А потом я более не смог улавливать события, происходящие вокруг. Лишь какие-то их обрывки летали ненужной бессмыслицей в моем мозгу. То я видел развешанные по квартире купальники, сочиненные Настузей, то вдруг слышал заливистый смех, доносящийся с улицы.
– Ха-ха-ха! – взлетало от подъезда. – Ха-ха-ха!..
Тогда я бросался к окну, распахивал его настежь и кричал во всю глотку:
– Бертра-а-ан! Любовь моя, Бертра-а-ан!!!
А потом опять горячая ладонь моей негритянки и холодная тряпочка на лбу…
А потом я услышал ее голос. Это было наяву…

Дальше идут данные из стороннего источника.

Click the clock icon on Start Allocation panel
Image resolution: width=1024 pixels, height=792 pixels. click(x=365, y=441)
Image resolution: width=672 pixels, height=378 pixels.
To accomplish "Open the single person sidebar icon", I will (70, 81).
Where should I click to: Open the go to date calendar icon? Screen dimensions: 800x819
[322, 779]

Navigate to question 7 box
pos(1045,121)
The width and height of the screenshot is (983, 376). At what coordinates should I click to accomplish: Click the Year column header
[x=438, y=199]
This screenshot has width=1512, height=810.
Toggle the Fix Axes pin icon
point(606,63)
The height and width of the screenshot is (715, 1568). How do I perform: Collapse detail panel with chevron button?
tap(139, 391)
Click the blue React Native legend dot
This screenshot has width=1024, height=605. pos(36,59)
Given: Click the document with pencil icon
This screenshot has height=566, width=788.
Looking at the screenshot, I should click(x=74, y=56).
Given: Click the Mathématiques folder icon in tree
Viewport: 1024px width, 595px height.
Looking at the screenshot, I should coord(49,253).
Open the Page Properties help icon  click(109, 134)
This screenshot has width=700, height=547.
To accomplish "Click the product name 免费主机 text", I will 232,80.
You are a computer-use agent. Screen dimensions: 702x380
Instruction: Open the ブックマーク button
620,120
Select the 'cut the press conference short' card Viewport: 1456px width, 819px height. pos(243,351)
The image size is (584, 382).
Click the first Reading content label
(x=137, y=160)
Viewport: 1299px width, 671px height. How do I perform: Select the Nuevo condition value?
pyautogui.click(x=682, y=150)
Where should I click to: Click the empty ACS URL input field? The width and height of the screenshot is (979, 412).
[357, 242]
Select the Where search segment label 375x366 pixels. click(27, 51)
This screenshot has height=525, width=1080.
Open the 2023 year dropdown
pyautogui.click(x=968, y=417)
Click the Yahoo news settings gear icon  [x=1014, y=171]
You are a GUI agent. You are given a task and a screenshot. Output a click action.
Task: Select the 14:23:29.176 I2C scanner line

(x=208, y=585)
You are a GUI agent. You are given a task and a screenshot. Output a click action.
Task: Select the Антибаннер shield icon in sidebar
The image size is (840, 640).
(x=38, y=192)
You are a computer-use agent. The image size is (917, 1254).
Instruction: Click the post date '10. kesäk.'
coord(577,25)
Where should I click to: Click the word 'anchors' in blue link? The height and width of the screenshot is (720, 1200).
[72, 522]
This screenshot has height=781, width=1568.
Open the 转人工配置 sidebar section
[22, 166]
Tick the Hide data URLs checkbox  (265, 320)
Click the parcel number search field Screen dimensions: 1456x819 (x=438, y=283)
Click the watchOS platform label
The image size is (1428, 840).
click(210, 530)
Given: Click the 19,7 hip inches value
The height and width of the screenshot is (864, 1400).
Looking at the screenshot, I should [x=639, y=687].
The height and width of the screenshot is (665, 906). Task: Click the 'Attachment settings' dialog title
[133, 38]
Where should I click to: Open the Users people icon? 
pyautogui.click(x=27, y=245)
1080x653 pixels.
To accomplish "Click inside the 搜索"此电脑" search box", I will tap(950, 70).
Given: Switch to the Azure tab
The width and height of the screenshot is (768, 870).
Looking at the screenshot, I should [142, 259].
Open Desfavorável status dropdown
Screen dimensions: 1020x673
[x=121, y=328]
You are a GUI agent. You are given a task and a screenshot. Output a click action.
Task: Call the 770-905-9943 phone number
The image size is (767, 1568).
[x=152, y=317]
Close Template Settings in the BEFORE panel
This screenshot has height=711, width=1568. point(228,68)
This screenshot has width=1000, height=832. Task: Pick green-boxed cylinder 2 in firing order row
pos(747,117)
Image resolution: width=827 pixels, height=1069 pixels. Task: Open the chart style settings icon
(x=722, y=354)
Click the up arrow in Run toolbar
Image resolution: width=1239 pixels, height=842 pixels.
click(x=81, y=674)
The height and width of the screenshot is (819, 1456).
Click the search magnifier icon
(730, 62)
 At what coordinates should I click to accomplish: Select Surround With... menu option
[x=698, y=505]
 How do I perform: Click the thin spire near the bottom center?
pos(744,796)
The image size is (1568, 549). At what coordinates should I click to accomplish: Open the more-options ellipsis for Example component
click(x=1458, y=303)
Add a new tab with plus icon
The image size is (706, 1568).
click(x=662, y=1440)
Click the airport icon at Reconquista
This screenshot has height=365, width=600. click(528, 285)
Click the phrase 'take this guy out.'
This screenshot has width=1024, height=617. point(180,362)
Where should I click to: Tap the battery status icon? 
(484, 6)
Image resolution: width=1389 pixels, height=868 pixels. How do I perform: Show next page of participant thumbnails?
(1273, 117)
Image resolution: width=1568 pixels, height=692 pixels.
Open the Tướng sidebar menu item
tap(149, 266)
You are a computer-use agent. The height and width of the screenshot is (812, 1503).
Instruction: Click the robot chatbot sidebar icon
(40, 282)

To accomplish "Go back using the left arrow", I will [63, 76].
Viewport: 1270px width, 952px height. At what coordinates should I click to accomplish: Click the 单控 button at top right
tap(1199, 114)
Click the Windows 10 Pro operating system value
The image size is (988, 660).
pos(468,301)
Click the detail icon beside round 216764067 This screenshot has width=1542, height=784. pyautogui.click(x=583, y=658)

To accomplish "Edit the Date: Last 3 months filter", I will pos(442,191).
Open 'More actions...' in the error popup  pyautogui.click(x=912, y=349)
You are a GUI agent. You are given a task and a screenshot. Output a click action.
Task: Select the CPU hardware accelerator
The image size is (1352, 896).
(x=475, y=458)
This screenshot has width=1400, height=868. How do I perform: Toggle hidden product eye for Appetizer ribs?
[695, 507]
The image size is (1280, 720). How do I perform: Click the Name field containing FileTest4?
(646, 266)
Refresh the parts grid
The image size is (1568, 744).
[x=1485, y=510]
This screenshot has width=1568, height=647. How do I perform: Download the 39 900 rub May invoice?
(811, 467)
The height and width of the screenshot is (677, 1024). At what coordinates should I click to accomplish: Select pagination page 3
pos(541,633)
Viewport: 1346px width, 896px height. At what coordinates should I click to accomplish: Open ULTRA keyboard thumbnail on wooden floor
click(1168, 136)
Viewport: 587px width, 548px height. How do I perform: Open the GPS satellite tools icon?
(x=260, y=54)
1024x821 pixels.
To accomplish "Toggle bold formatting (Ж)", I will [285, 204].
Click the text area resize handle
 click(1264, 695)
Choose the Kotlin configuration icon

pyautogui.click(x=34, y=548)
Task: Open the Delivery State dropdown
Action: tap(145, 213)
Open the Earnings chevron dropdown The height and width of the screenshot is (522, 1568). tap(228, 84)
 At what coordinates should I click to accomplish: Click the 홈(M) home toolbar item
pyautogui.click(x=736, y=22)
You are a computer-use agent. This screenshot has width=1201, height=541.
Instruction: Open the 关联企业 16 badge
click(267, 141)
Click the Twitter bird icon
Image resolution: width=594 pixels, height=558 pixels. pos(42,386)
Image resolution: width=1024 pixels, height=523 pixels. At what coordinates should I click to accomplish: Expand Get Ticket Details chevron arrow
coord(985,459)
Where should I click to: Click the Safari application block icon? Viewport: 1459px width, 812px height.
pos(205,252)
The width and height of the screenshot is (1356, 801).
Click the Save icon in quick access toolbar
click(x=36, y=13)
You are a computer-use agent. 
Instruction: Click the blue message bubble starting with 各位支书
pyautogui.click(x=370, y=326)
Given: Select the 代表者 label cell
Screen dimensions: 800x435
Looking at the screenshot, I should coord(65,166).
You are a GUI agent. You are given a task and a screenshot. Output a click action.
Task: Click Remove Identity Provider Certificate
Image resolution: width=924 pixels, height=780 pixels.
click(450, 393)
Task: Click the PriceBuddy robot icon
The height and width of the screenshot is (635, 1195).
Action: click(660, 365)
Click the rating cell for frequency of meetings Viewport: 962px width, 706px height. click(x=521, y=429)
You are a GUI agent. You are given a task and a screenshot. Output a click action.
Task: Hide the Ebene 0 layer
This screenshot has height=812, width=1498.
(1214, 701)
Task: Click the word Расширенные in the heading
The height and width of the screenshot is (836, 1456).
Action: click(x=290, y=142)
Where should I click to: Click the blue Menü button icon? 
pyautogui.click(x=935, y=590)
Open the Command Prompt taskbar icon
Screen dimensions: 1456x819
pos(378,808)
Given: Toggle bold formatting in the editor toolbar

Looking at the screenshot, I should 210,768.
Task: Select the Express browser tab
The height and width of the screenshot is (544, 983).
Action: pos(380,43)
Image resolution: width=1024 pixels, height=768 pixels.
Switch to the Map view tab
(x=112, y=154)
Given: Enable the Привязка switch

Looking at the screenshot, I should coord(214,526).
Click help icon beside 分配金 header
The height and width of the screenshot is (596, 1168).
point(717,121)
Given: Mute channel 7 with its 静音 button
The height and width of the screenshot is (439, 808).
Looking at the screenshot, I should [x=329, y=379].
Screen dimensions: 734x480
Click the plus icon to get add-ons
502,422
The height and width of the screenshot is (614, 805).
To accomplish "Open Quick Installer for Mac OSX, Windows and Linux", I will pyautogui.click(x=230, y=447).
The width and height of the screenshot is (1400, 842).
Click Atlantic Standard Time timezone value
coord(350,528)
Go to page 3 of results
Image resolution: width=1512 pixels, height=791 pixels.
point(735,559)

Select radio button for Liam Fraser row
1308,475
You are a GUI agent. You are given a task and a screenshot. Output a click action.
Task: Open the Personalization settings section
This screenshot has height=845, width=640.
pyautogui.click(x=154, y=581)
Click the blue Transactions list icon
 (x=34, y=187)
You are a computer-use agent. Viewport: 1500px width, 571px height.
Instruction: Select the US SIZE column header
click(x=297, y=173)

Она говорила, что умирает. Она говорила, что пришли последние минуты ее жизни. Она сказала, что честно выполнила свой долг императорской няньки и с лихвой отработала полученную за себя отцом- папуасом кашихонскую сетку… А еще она шептала мне на ухо, чтобы я постарался добраться до России. Там родная земля позаботится обо мне!..
Я открыл глаза и увидел ее лежащей на полу. Руки были неестественно вывернуты, а глаза смотрели безжизненно вверх, как будто угадывали через потолок бесконечное небо с его однополыми обитателями.
И я заплакал по-детски от первого своего горя, от первой своей потери, прижимая руки к сердцу, словно боялся, что из него выпорхнет душа и вслед за нянькиной устремится в пространство.
– Моя Настузя! – простонал я. – Нянька моя любименькая!!!
А она лежала недвижимо, умершая на рассвете, оставившая меня одиноким в своем стремлении к детству, и мчалась ее душа безоглядно навстречу Бимбо.
И тогда, осознав свое одиночество, испуганный до ужаса, я заговорил, глядя на мертвую негритянку:
– Ты плохая. Ты оставила меня одного, а я боюсь!.. Я очень боюсь, понимаешь ли ты?!. Мама! Мама!.. Где моя мама?!!
А потом я помню пустыню и рыжего верблюда, везущего меня через осыпающиеся пески…
А еще потом как будто что-то вспыхнуло, и разглядел я себя на балконе дворца, в котором когда-то родился. Рядом стоял отец – Русский Император, взирающий на площадь, украшенную эшафотом; астролог и звездочет Муслим прислонился к стене, прикрывая от ужаса ладонью лицо, и старуха Беба, занавешенная кашихонской сеткой, икала от волнения.
А внизу, в море толпы, улюлюкающей в ожидании экстаза, взмывала на шест государственным флагом моя мать, привязанная за руки и мучающаяся от нестерпимой боли всем телом. Ее рыжие волосы развевались и рождали легкий ветерок в мире.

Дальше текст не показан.